The surprising bowl performance can't change the fact that there are some inherent financial deficiencies within the conference that make it difficult for some athletic programs like Florida State to remain viable in the long term.
Last summer there were rumors coming from fan blogs and Twitter that had Florida State bolting for another conference. At the time, those rumors had very little, if any, substance.
Rumors again surfaced after Florida State voted against an increased conference exit fee and ACC charter member Maryland accepted an invitation to join the Big 10. Within the past couple months nearly every school in the ACC has been rumored to have one foot out the conference door. These rumors were strong enough to motivate the conference presidents to issue a joint press release expressing their commitment to the ACC.
Many Seminole fans are ready to write the ACC off and would gladly pack FSU's bags if one of the major conferences extends an invitation.
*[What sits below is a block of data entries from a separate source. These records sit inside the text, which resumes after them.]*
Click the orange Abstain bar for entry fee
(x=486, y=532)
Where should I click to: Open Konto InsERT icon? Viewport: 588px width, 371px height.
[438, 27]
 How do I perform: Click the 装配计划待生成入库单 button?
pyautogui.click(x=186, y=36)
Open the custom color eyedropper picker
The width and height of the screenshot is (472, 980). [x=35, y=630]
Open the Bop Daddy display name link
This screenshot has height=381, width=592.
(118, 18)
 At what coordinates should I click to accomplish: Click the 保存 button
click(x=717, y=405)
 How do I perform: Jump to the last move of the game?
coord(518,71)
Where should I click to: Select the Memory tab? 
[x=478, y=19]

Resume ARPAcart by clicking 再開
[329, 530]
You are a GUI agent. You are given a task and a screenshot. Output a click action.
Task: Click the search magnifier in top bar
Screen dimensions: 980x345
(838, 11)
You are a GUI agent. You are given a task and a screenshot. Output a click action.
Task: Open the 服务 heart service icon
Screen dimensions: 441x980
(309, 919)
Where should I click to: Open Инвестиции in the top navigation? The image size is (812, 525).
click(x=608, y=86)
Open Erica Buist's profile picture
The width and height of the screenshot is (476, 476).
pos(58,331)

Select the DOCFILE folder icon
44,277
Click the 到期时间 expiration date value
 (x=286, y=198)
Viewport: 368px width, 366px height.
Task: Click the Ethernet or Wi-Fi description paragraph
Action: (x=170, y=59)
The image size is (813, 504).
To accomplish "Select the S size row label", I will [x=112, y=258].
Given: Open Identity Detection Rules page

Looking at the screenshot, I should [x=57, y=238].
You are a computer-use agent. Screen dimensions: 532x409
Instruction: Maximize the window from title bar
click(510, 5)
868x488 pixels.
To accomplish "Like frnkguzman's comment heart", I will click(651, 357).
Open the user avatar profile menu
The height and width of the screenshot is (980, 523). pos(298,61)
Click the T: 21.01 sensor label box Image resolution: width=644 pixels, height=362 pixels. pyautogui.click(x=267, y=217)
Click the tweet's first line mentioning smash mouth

While a change in conferences may ultimately happen, FSU sticking to the ACC isn't totally out of the question just yet. But for that to happen some fundamental changes will need to take place inside the conference to entice the Seminoles, and others, to stay put.
While there are a variety of shortcomings associated with FSU's continued membership in the ACC, ultimately it will come down to money.
It's been well documented that the annual television revenue share for each school within the ACC is significantly less than it is for schools in the other four major conferences. The financial difference is often a point of debate since apples are often being compared to oranges but there's no debate that ACC schools make several million dollars less annually than schools in the Big 10, SEC, Pac-12 and Big 12.
With 14 years still left on the ACC's deal with ESPN, which includes every school's third tier television rights, it's unlikely that Florida State will see a significant bump in television revenue any time soon. That could change should Notre Dame decide to become a full-time member. However, pinning FSU's financial future on that uncertainty would be a major gamble.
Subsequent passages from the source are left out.